For Philadelphia men of a certain age, he was our Jackie Robinson — a figure of outsized cultural and political import. Phillies owner John Middleton counts himself among those men, once almost hit as a kid by one of the many Coke bottles hurled from the stands in Allen’s direction. So was renowned filmmaker, Phillies superfan and my brother from another mother Mike Tollin, who, as he recounted in a similarly moving address last weekend, plaintively asked as an eight-year-old, “Daddy, why are they booing Richie? He’s our best player.”
I was too young to remember that Allen — he was called Richie then, despite his preference; it was as if media and team conspired to present him to us as a boy. Unlike Robinson, though, Allen would not ultimately be one to calmly turn the other cheek even while clenching his fists. Philly, you’ll recall, was the town Robinson said was the most racist toward him; Phils manager Ben Chapman famously stood on the dugout steps and bellowed the N-word at the second baseman for all to hear.
“In baseball, if a couple things go wrong for you and those things get misperceived, or distorted, you get a label. I was labeled an outlaw, and after a while, that’s what I became.” — Dick Allen
Allen burst on the scene in 1964, our Rookie of the Year, 17 years after Robinson essentially kicked off the civil rights movement. It was just a year after a president who had called civil rights “a moral issue” had had his head blown off. That ’64 season is remembered for its late season swoon — the worst collapse in the history of sports, up six-and-a-half games with 12 to play — but it was also the dawn of the Allen era. After all, he’d hit .341 during that season’s fateful last month, and yet it was he on the receiving end of the fans opprobrium. It was … shameful.

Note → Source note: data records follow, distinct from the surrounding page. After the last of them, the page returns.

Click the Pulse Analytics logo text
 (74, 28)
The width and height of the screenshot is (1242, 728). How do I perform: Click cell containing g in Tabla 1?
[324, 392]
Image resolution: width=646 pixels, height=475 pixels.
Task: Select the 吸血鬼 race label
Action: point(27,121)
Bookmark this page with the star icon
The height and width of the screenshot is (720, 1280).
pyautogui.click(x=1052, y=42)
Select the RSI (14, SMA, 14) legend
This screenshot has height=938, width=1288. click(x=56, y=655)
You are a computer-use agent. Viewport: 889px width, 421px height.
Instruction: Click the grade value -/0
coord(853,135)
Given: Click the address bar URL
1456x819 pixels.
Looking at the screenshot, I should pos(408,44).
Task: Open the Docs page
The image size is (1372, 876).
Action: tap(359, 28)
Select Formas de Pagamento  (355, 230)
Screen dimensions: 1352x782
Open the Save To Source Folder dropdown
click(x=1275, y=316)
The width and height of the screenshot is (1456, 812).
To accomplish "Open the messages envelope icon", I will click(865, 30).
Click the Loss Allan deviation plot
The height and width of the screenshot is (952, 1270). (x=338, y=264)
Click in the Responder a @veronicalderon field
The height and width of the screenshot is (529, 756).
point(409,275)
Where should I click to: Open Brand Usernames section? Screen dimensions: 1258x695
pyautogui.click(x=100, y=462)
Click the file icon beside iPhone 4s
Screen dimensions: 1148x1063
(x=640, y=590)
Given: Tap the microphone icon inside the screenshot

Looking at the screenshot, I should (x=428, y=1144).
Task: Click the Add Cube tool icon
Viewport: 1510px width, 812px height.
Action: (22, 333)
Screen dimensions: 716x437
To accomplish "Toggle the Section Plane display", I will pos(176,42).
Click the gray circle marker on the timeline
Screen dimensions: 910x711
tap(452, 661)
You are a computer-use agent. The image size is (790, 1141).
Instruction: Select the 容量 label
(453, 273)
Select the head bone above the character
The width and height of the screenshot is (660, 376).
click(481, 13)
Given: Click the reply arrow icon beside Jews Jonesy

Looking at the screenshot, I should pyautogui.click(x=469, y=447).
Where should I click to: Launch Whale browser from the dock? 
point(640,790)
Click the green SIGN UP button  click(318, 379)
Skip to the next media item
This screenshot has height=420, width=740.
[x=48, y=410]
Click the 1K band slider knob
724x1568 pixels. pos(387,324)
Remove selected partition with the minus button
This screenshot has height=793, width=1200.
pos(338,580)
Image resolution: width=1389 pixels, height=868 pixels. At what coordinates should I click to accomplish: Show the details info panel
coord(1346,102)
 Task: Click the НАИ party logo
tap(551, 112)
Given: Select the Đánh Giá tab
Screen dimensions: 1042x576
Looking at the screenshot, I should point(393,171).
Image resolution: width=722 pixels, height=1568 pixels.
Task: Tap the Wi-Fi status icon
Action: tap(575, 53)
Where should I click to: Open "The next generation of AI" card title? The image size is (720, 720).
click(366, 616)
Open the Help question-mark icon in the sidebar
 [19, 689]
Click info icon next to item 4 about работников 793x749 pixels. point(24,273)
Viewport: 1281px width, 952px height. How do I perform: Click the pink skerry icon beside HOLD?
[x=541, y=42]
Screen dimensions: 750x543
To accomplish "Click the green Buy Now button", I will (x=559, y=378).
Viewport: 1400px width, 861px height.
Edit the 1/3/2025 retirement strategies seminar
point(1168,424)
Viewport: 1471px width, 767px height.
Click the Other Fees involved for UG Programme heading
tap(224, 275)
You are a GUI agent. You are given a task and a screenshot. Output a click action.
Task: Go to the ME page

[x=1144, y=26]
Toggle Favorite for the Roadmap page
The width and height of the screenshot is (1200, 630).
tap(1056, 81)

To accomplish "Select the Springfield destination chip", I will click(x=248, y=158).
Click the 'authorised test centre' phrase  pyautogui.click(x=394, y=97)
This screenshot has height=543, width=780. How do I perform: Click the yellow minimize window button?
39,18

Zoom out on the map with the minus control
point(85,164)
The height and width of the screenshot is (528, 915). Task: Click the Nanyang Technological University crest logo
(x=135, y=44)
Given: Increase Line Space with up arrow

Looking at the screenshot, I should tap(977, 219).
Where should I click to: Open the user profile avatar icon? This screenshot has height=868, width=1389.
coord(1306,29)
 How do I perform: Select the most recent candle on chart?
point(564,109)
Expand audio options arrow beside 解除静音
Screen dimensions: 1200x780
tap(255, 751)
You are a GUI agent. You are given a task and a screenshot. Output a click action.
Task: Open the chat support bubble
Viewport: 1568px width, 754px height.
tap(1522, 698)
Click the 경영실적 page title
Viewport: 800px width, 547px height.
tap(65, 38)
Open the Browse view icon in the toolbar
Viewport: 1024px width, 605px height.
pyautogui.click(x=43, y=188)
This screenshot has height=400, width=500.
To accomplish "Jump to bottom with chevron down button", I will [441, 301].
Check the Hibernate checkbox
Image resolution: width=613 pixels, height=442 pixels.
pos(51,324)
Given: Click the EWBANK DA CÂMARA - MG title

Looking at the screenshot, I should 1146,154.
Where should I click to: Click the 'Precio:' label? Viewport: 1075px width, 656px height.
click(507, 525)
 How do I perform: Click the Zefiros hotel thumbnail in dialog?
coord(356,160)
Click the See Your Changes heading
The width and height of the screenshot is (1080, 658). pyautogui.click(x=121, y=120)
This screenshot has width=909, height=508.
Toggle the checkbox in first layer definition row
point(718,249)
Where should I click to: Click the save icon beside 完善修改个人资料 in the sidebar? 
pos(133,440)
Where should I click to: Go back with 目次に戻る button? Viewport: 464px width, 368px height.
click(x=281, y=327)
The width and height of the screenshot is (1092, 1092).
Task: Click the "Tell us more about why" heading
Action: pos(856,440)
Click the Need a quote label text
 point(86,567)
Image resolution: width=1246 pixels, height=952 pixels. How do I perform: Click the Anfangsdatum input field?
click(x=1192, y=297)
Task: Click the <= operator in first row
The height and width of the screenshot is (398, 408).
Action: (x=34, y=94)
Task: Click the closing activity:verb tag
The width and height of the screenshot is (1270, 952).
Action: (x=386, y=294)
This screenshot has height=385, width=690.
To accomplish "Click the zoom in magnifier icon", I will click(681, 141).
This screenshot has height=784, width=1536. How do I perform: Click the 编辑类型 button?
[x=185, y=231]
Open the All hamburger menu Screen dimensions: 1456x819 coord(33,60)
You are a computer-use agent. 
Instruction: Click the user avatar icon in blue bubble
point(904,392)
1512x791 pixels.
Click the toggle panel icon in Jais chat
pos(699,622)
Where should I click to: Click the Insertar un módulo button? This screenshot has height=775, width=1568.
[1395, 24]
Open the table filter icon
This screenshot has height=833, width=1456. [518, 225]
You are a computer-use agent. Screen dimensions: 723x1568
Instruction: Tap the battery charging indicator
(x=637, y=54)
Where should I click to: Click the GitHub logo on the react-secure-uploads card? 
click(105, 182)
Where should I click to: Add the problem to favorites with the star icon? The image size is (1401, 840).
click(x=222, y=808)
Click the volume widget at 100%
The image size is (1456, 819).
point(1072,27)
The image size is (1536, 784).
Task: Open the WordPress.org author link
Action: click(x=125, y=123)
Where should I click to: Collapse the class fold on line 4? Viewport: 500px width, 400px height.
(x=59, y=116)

Why look back upon that time now? Because, as Middleton essentially argues, at a time when high and mighty forces are trying to erase our history — particularly when it comes to the ongoing project of equality — we need to be honest with ourselves about the past lest we fail to learn from it.
Modeling empathy in empathy-challenged times
Allen was a bellwether for his times. My dad — who bequeathed to me the scars of that ’64 collapse — would later tell me that, as the Black Power movement dawned in the 60s, where you stood on Allen wound up being a pretty accurate predictor of where you were on a panoply of social issues. Did you boo or cheer him? Did you buy the “troublemaker” vilification or did you see a young Black man under siege? If you were pro-Allen, you were likely to go on to oppose the war in Vietnam, you’d see Nixon for the crook he was, and you’d likely ultimately embrace pluralism over grievance and division.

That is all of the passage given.